Tuesday, August 12, 2008

The Anti-Procrastinator

I have an odd problem: I refuse to procrastinate. OK, I realize that to most people, that doesn't sound like a problem, but let me explain... I am probably one of the only people who made it through four years of college and almost five years of graduate school without ever pulling an all-nighter. The closest I came was the night before my senior econometrics project was due when I went to bed at 3am and got up at 6am (so I did learn what people mean when they say that at a certain point, it's just better to stay up!). Ironically, the night before I was supposed to leave Madison to drive to San Diego, I stayed up all night to pack up my apartment (which I hadn't done because I was trying to get my dissertation turned in), but I feel like that doesn't count because it wasn't work-related and if my boyfriend weren't driving, I could have chosen to just leave a day later. But I digress...

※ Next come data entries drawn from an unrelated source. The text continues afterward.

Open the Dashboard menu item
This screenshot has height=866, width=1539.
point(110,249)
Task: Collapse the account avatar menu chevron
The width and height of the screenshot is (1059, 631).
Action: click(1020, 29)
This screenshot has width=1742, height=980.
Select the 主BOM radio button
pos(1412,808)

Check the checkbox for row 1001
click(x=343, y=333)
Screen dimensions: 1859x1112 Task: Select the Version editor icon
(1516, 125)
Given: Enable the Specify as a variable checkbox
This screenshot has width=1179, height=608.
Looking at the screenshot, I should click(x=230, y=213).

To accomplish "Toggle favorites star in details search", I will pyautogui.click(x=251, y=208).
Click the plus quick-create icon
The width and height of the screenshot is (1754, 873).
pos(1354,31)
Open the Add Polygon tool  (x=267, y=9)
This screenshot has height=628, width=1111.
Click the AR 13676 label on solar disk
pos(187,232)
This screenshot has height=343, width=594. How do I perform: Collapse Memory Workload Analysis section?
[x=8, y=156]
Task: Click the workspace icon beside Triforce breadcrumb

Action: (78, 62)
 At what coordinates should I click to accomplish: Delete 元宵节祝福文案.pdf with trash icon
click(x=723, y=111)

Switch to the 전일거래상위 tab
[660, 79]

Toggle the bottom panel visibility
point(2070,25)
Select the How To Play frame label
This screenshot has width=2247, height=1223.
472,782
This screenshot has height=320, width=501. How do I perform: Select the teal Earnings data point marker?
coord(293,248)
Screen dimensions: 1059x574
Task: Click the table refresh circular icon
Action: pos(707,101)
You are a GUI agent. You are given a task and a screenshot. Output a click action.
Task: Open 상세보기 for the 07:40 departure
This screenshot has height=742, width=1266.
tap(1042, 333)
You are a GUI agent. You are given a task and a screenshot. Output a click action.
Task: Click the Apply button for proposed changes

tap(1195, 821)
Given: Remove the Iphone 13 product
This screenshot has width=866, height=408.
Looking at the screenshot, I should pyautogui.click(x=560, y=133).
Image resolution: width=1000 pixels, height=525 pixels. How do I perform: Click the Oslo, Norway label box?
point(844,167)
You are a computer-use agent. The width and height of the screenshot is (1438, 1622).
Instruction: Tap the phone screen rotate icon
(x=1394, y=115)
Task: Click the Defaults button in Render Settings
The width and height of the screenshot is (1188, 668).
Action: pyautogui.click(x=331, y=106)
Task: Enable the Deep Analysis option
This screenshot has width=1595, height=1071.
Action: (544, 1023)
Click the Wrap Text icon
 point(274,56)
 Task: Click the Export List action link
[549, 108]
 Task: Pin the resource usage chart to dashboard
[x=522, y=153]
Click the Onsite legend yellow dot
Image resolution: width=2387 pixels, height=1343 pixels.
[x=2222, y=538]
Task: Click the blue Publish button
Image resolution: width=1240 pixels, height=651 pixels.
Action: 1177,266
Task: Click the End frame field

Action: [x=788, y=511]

The reason I've never had to pull an all-nighter is because I have a HUGE aversion to doing things at the last minute - for reasons I can't explain, it just stresses me out more than pretty much anything. As you might imagine, I've developed some pretty good time management skills, which is one reason why being an academic works so well for me. But lately, I've been wondering whether my obsession with not doing things at the last minute actually reduces my stress - I suspect it may just move the stress forward in time. For example, classes start in three weeks, right after Labor Day. Given what I need to get done, this should be plenty of time, especially since I know that I don't have to (and even shouldn't) have every single lecture planned out precisely (and really, given that I have my syllabus done and the first couple lectures nailed down, I could pretty much spend the next three weeks at the beach and the world would still not fall apart). And yet, I've been sitting here at the computer for four days straight now (yes, that would mean the weekend), and not sleeping all that well, going over and over my To Do lists, bizarrely worried that I'm going to run out of time.

I know this is partly because I'm basically prepping two new classes but it's also just what I do. I guess the upside is that chances are good that I probably will get everything done that I need to do with time to spare, and then I'll be able to truly enjoy those last few days of summer. And of course, I'm still managing to find some time to blog so I guess I can't be that stressed...

2 comments:

Beth said...

Hmmm....interesting problem!! I think it's about the balance - it's like I think it's the going over and over everything that is more of a problem then just getting it done.

Maybe just see what happens if you just zip through something in a morning - DON'T review it and go to the beach in the afternoon?

BigTDog said...

I am familiar with your problem, and admittedly, I suffer from the opposite affliction. I am a procrastinator.

I am not touting my lifestyle. Lord, knows being a procrastinator comes with a host of drawbacks.

What I have seen from the non-procrastinators I have encountered, is that they plan ahead and set their expectations in accordance with their best laid plans. It seems to cause as much stress as us procrastinating types endure...and possibly more stress when circumstances change and plans need to be altered.

I'd be lying if I didn't say I wasn't jealous of non-procrastinators -- I'm not sure I could deal with it though.